Koshala Literature Festival: Duo authors chapter of cultural rejuvenation in Lucknow’s journey
Festival founder Prashant Kumar Singh and director and curator Amitabh Singh Baghel, who are also best friends-turned-business partners, say there is no better place than Lucknow for an event like the Koshala Literature Festival
A literature festival comes as a breath of fresh air, offering a welcome relief from life’s prosaic patterns and serving a bouquet of creativity in a world inundated with digital pastimes.
The Koshala Literature Festival was no different in this respect as it underlined the importance of a space for discussions on literature and culture in a city like Lucknow, blessed with a rich cultural heritage and always eager to reconnect to its roots.
No wonder, festival founder Prashant Kumar Singh and director and curator Amitabh Singh Baghel, who are also best friends-turned-business partners, said there is no better place than Lucknow for an event like this.
The duo spoke to HT on the intent and vision of the festival on Sunday, the concluding day of the three-day affair, the second edition of which received an overwhelming response this year.
One of the goals of the festival is to disseminate the literary influences from Awadh and neighbouring districts, which formed the Koshala state of the late Vedic period, Singh said.
“We want to club wisdom and talent together,” he added.
“We want to support the people of Lucknow in completing the journey from information, to knowledge, to wisdom. In the digital world, we are all very well informed and aware, but we are not wise,” Singh said.
Literature and such discussions certainly play a very important role in the evolution of people, Baghel chipped in.
As for Lucknow providing the perfect audience for such an event, he said, “The population of Lucknow and the number of educated people here... Lucknow has also always had a special place for culture, from the times when a large component of literature was Urdu poetry. There’s no place like Lucknow for a literature festival like that.”
Explaining the genesis of the festival, Prashant Singh said, “It all started with a discussion with my best friend Amitabh, and we shared a common interest towards literature, and Urdu poetry. With my two decades of experience in the corporate world, and his stronghold on literature festivals in the past, we channelised our resources to put this event together.”
Baghel, for his part, referred to sociologists Ogburn and Nimkoff, and their theory of a cultural lag, which says that in society, cultural developments take a little time to catch up to technical innovations.
“So what we are doing is a part of the non-material and cultural progress of the society,” Baghel said.

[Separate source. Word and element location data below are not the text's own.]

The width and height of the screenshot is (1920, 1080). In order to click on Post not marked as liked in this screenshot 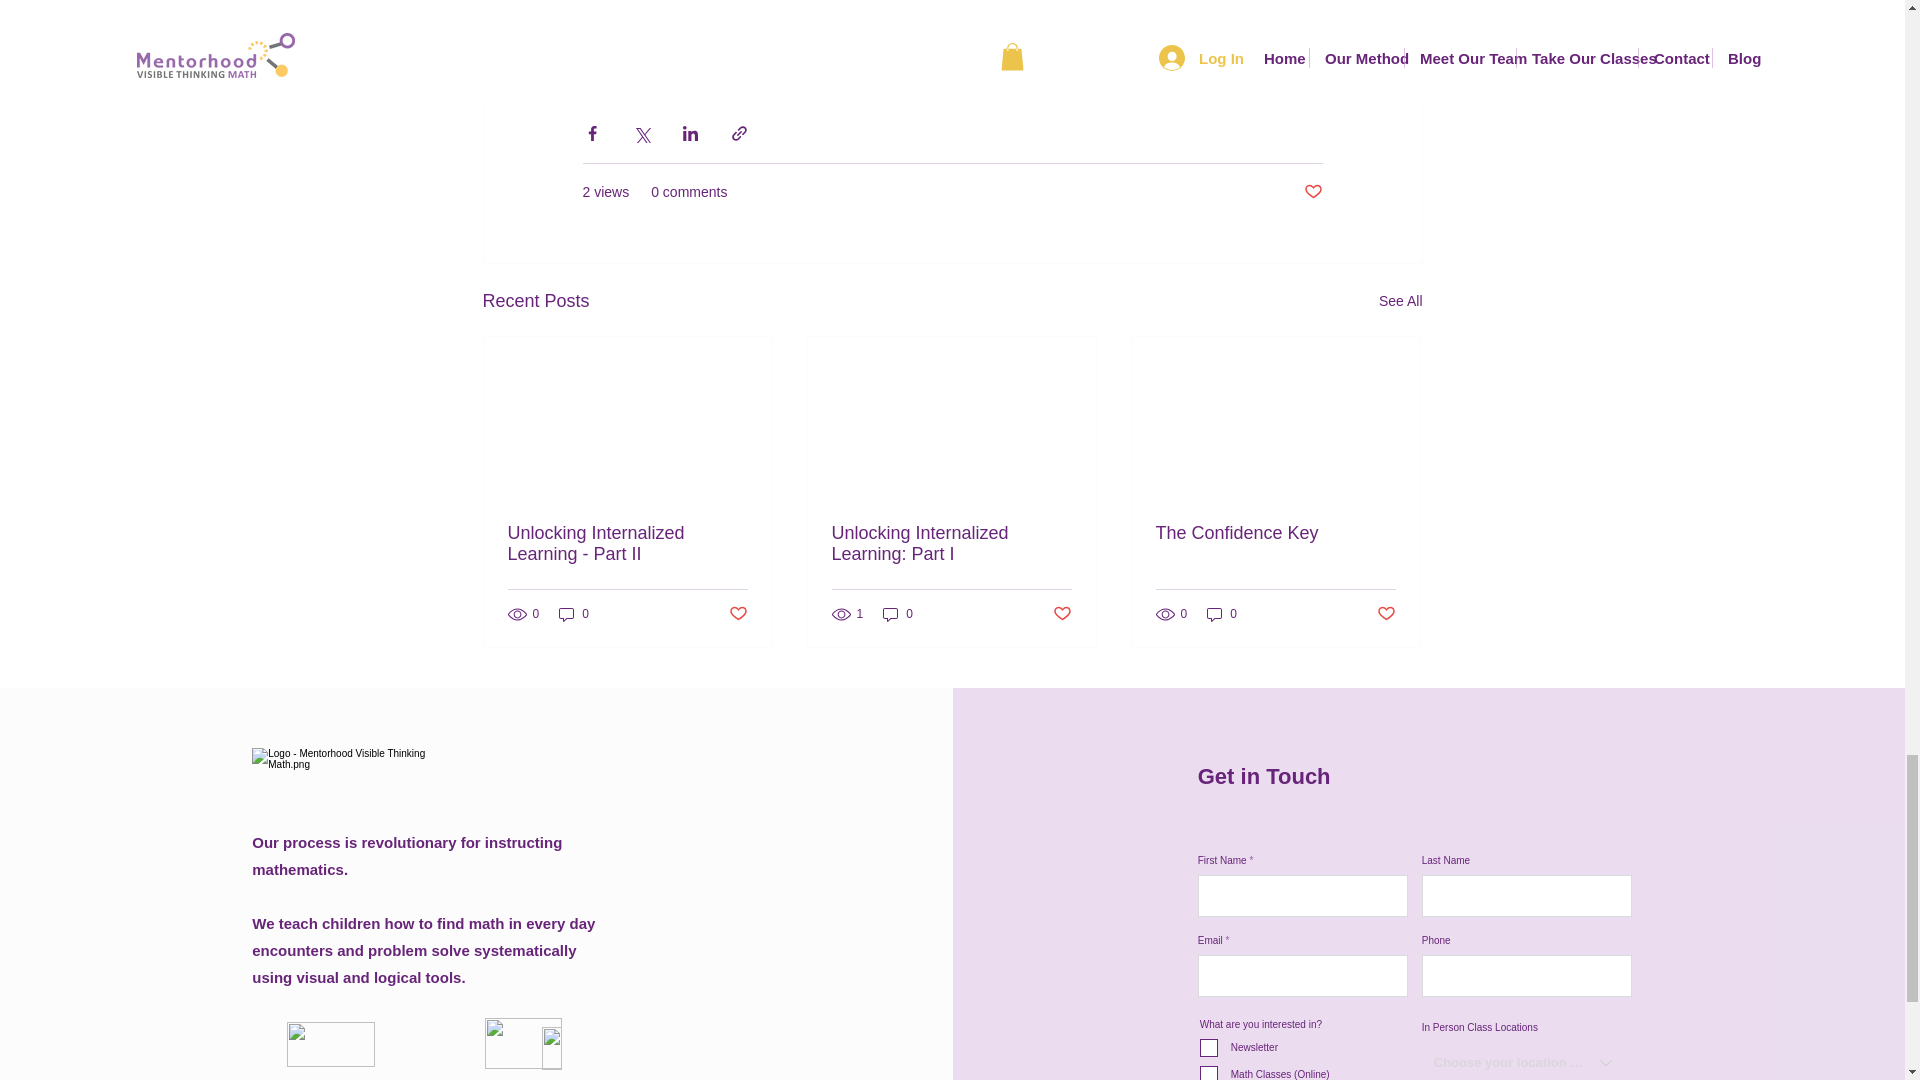, I will do `click(1312, 192)`.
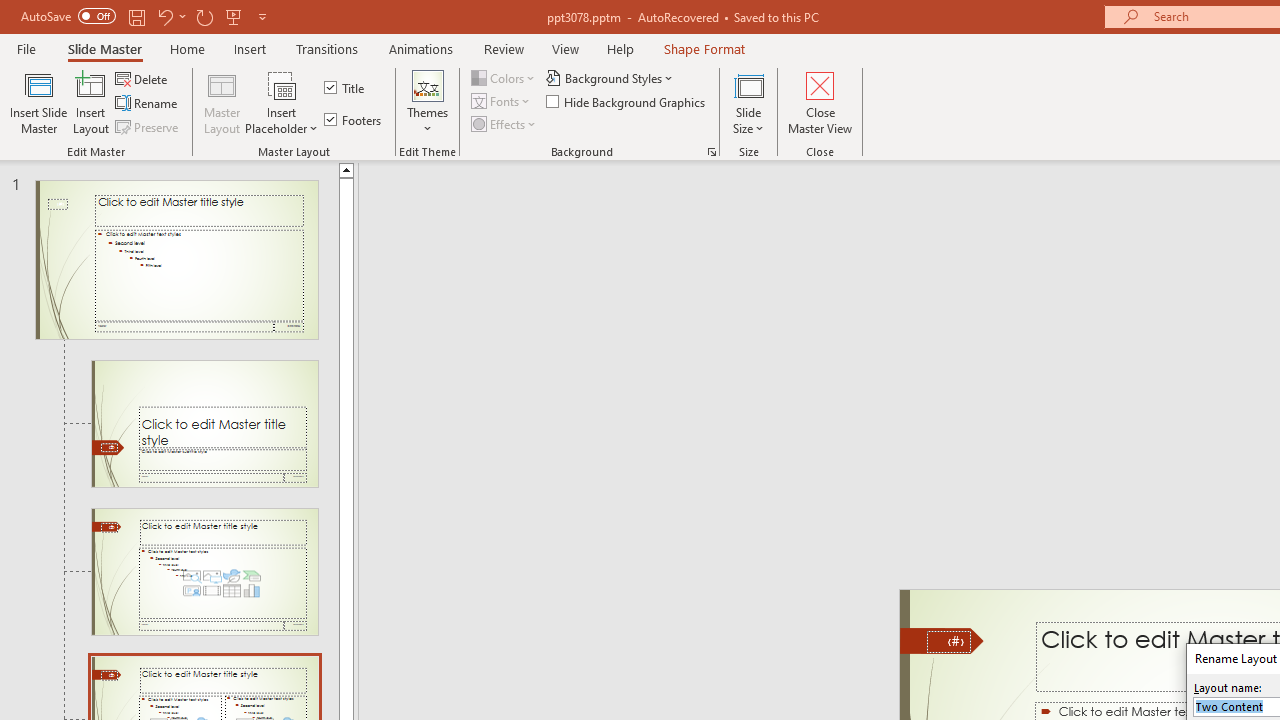  I want to click on Freeform 11, so click(942, 640).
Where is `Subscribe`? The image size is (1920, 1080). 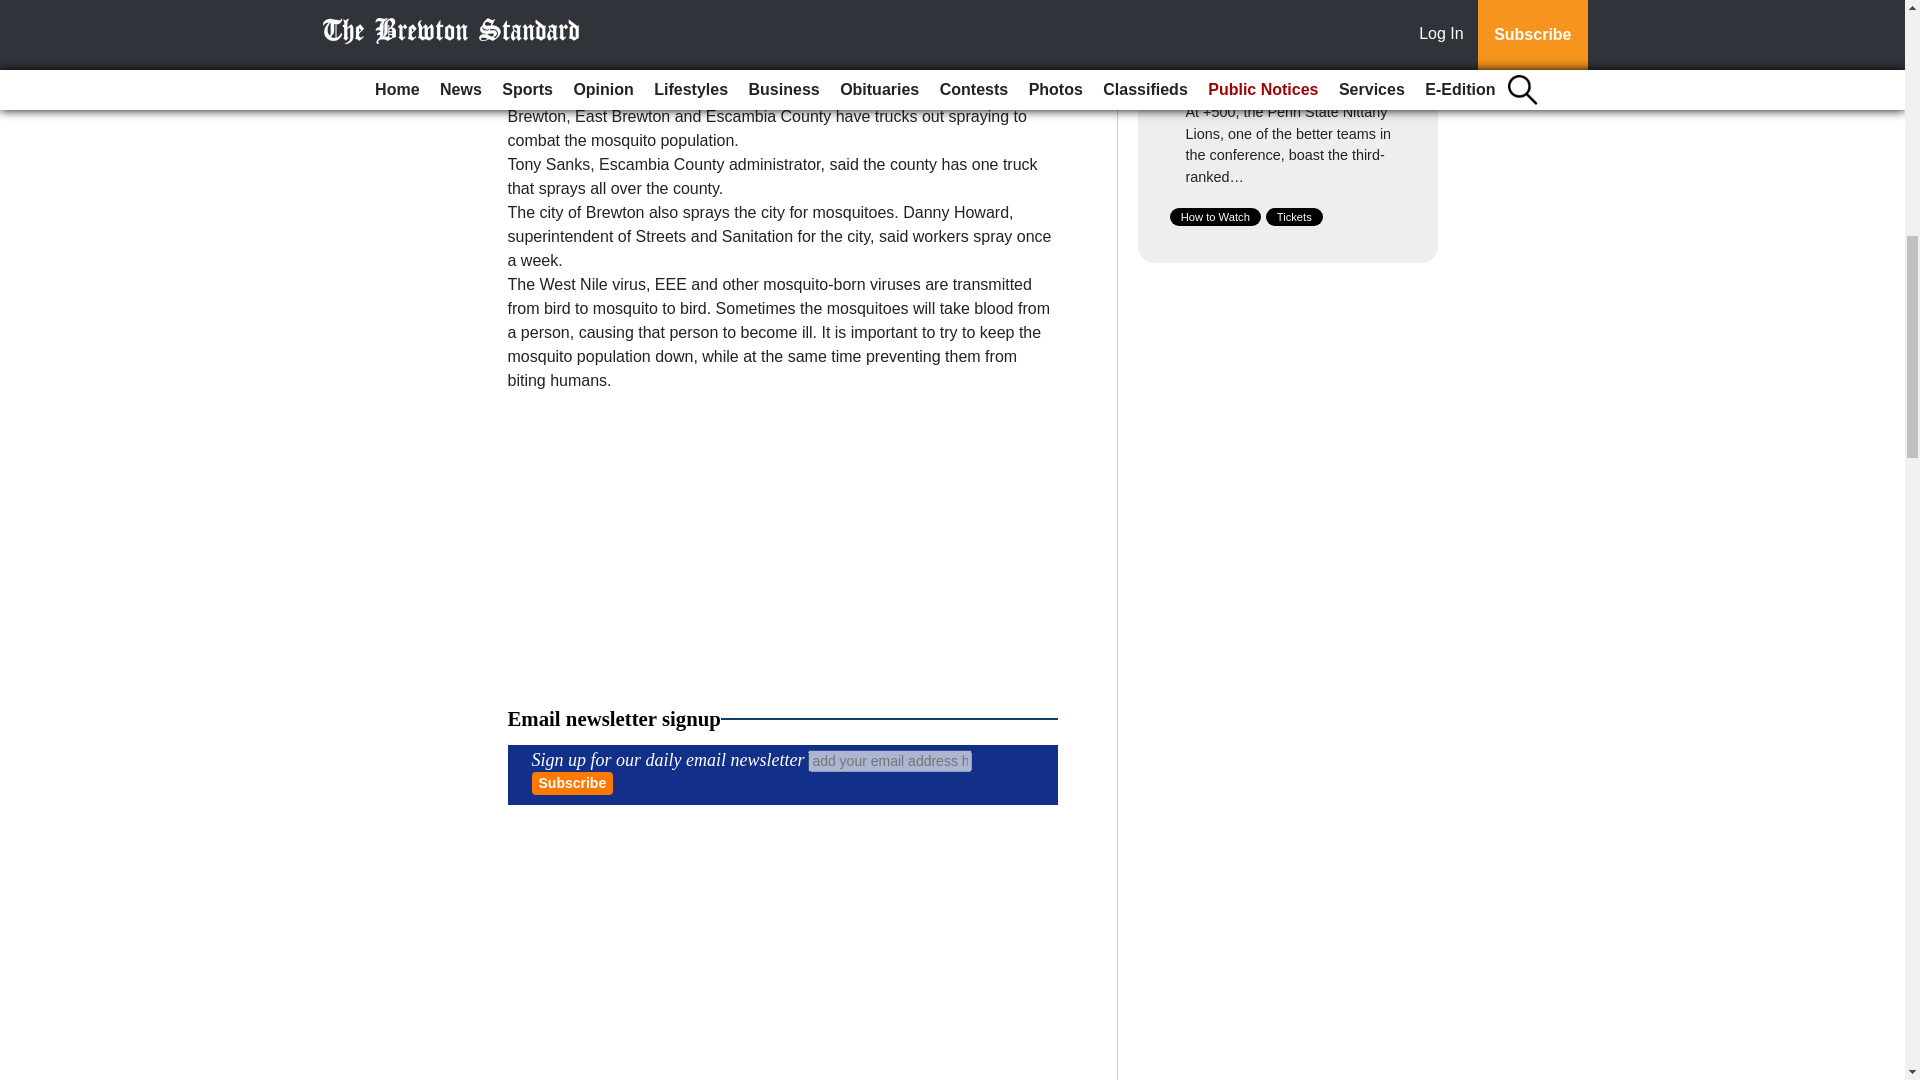
Subscribe is located at coordinates (572, 783).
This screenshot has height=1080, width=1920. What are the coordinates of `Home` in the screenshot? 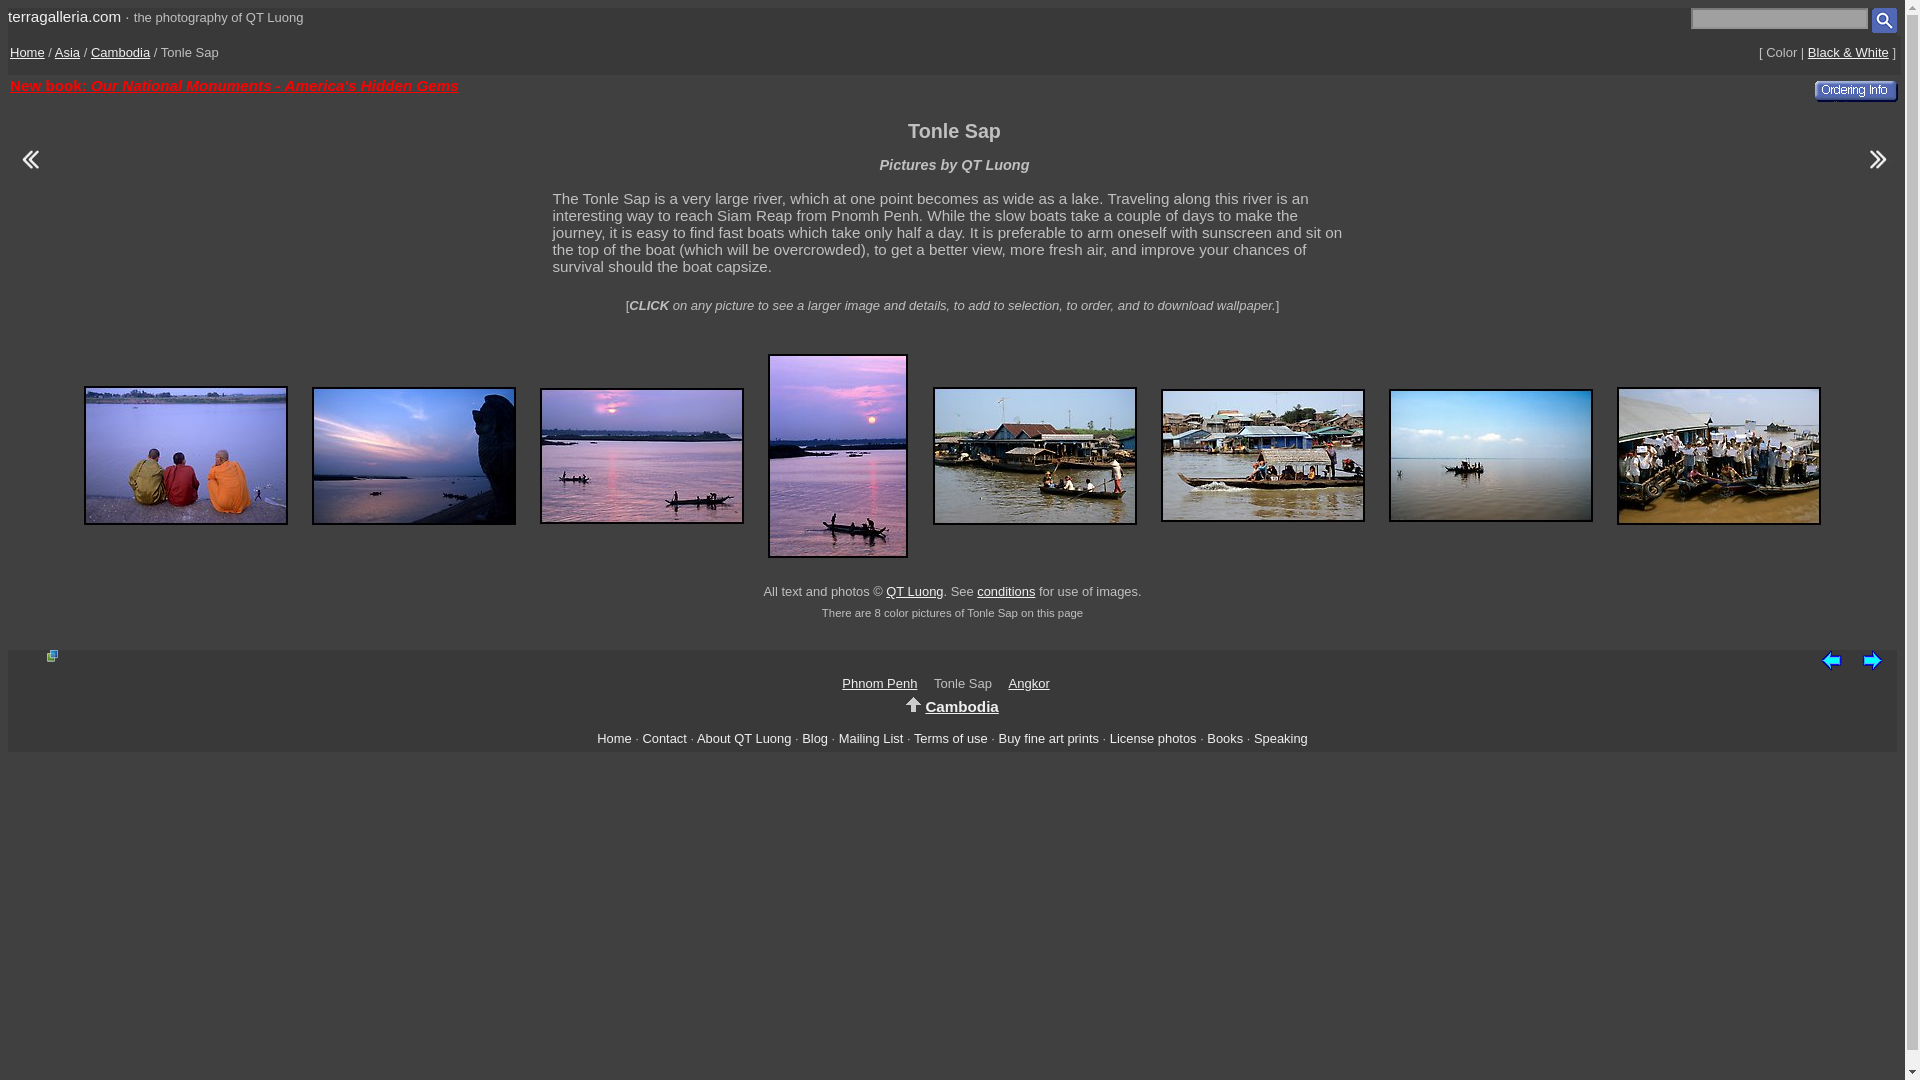 It's located at (26, 52).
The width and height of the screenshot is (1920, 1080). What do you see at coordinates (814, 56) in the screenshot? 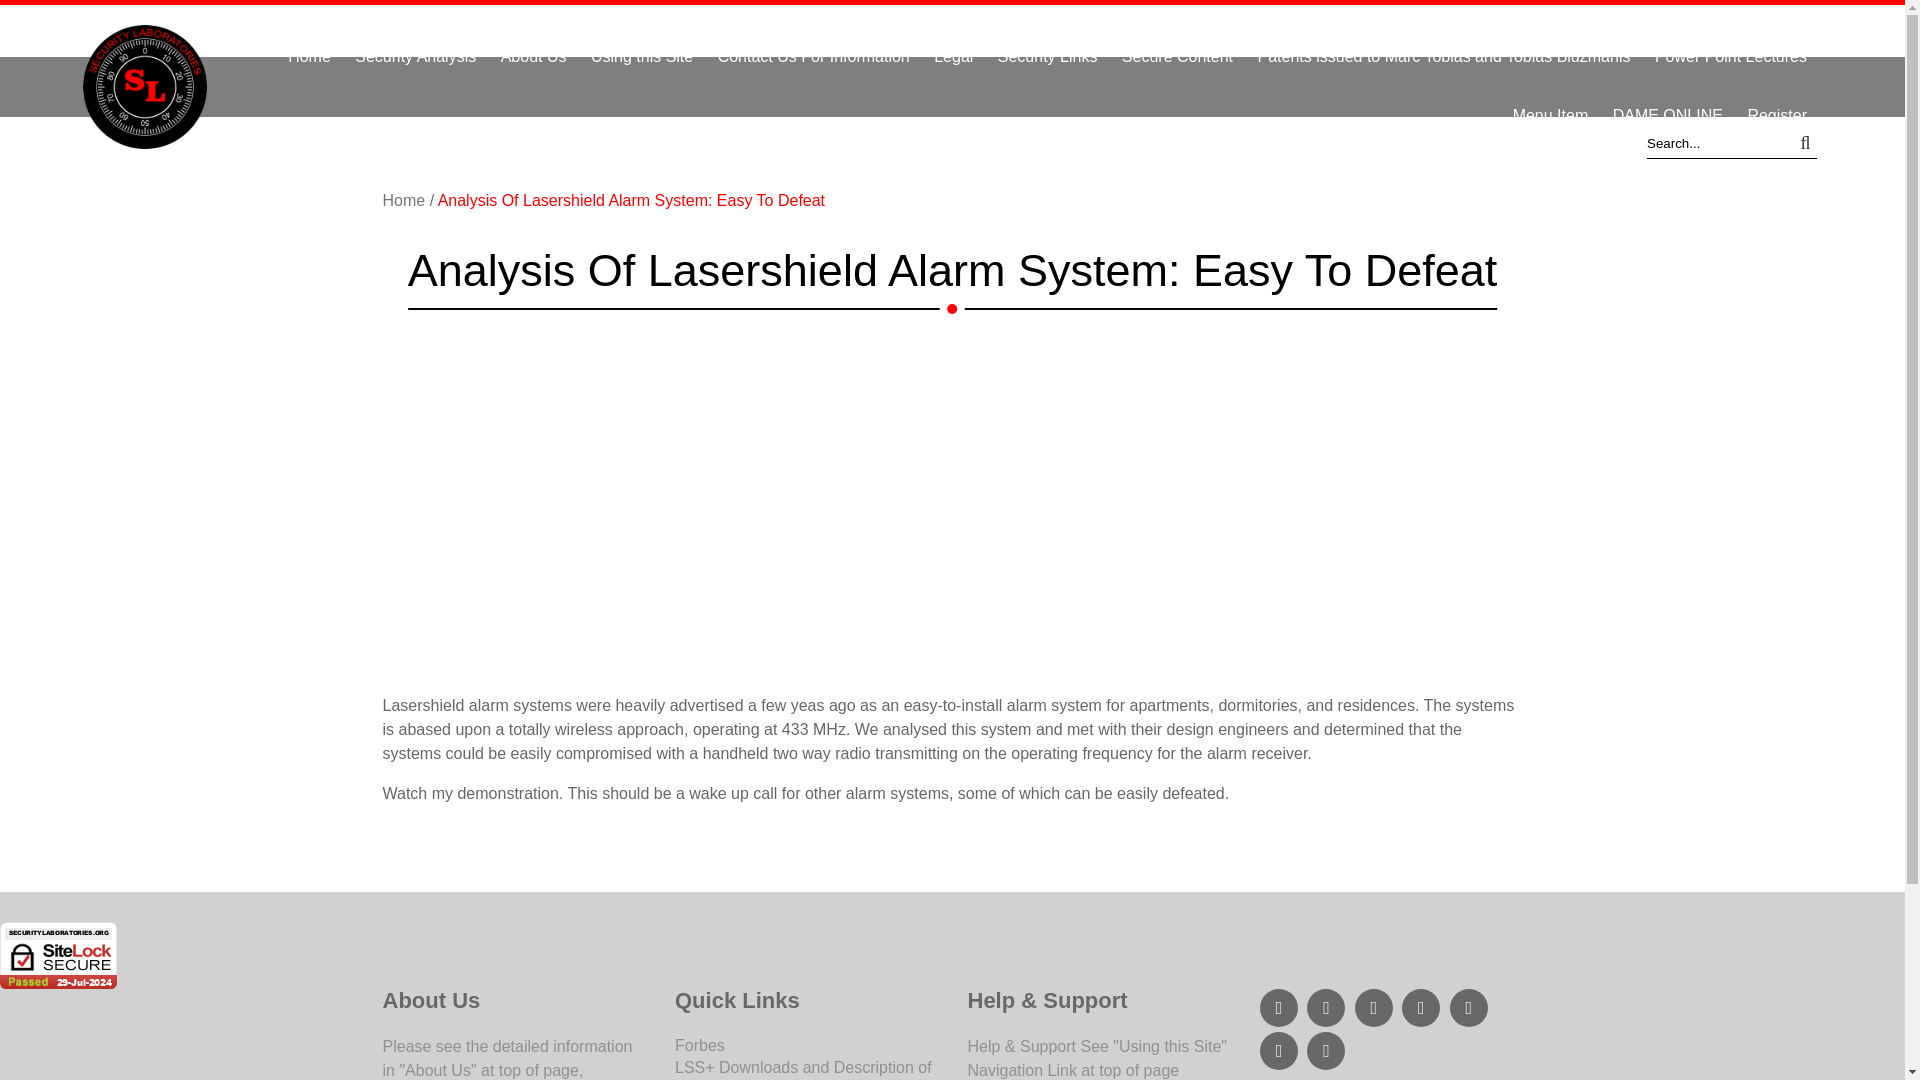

On the turnout for the second edition this year, Baghel remarked, “It is always a challenge to get people to leave what they are doing and come listen to such academic conversations, but once they see the calibre of speakers they do show up. Despite the location of La Martiniere grounds being a little bit of a challenge, people have still turned up!”
Prashant Singh stressed on the dire need for such literary conversations in the digital world, “We are providing so many literary experiences for the Lucknow populace, outside of the phone screen!”